For the next few minutes, I listened to the slip of tires over icy cement pulling us closer to the town of Slippery Elm where Ruth Coolidge, who I barely remembered, waited for us. I kept my gaze on the road and flipped back in my memory stash to find some glimpse of my grandmother Ruth, but she was blurry. She spent one Christmas with us when I was six. All I remember of her visit, other than her incessant coughing, was the part where my mother squawked that it was none of Ruth’s goddamn business how many frozen margaritas she drank in one night. Plus, my memory stubbornly insisted that Ruth resembled Mr. Roper on Three’s Company.

Ruth had that tumor hacked off her lung, and she’d been a widow for over twenty years. This was all I knew about her, mostly because Chuck had nothing—not one little thing—to say about his childhood. He clenched his jaw and the color went out of him whenever I tried to get him to tell stories of when he was a boy. I didn’t persist.

“Does she know we’re coming today?” I asked.

“You betcha,” he said, all forced and cheery. “She’s been counting the days till she gets to see you kids. She can hardly wait to get her hands on you.”

Hearing this made me uneasy. “Why?”

In response, Chuck fixed me with a pained grin. Even at his most chipper he was incapable of concealing his worries.

Cattle farms complete with silos and rusty tractors swished past. I eyed the munching cows dotting the pastures. With chops full of grass, one cow stood alone along the wire fence. Her aloneness, away from the rest of the herd, looked wrong somehow.

Chuck kept making annoying sucking noises on his Winstons. I kept rolling the window down to let in clean air and then winding it up when the chill laid goose bumps on my skin. I dug around in my backpack and pulled out my ratty copy of S.E. Hinton’s The Outsiders. I’d already read it once, but that was before I realized S.E. was a girl.

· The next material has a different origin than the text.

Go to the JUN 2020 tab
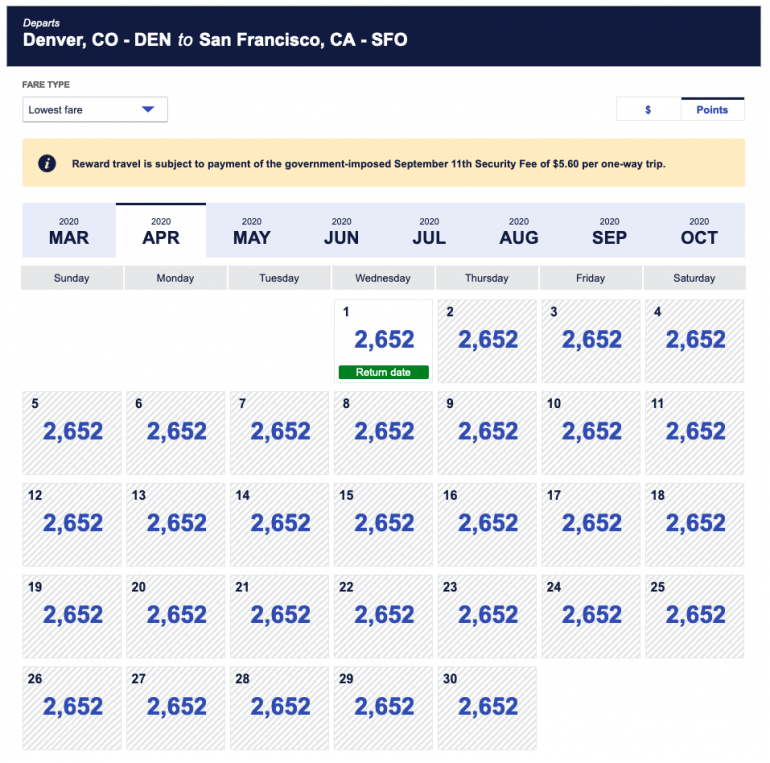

By late afternoon, I was getting carsick from reading. In an attempt to calm my stomach, I plucked my Walkman from my backpack and clamped on the headphones. Listening to the whine of Bruce Springsteen’s harmonica, I watched the spine of the road stretch into the fading daylight. Night was closing in and Bruce was singing “Thunder Road” when we finally crossed over into Washington County.

The dread that was nestling down in me morphed into full-fledged fear when I saw beyond the whoosh of windshield wipers a sign that read, Slippery Elm NEXT EXIT.

By now Clarence Clemons was wailing on his sax—a sound both forlorn and carefree. My forehead pressed on the glass, I watched fat snowflakes slam against it and dribble into each other to form a single slow drip. Along the sloping descent into Slippery Elm, I noted two shoddy billboards: GOD BLESS AMERICA and AN ALL- AMERICAN CITY.

When we entered the town, a traffic sign told us to slow down to twenty miles per hour. Chuck ignored it altogether. A craggy-faced woman aggressively puffing on a cigarette threw up her arms and mouthed, “Slow down, asshole.”

We pulled up to the first stoplight just as the neon FoodLand sign above the town grocery went dark. West of the village, along the river, the sun disappeared behind seven blast furnaces looming above bare trees.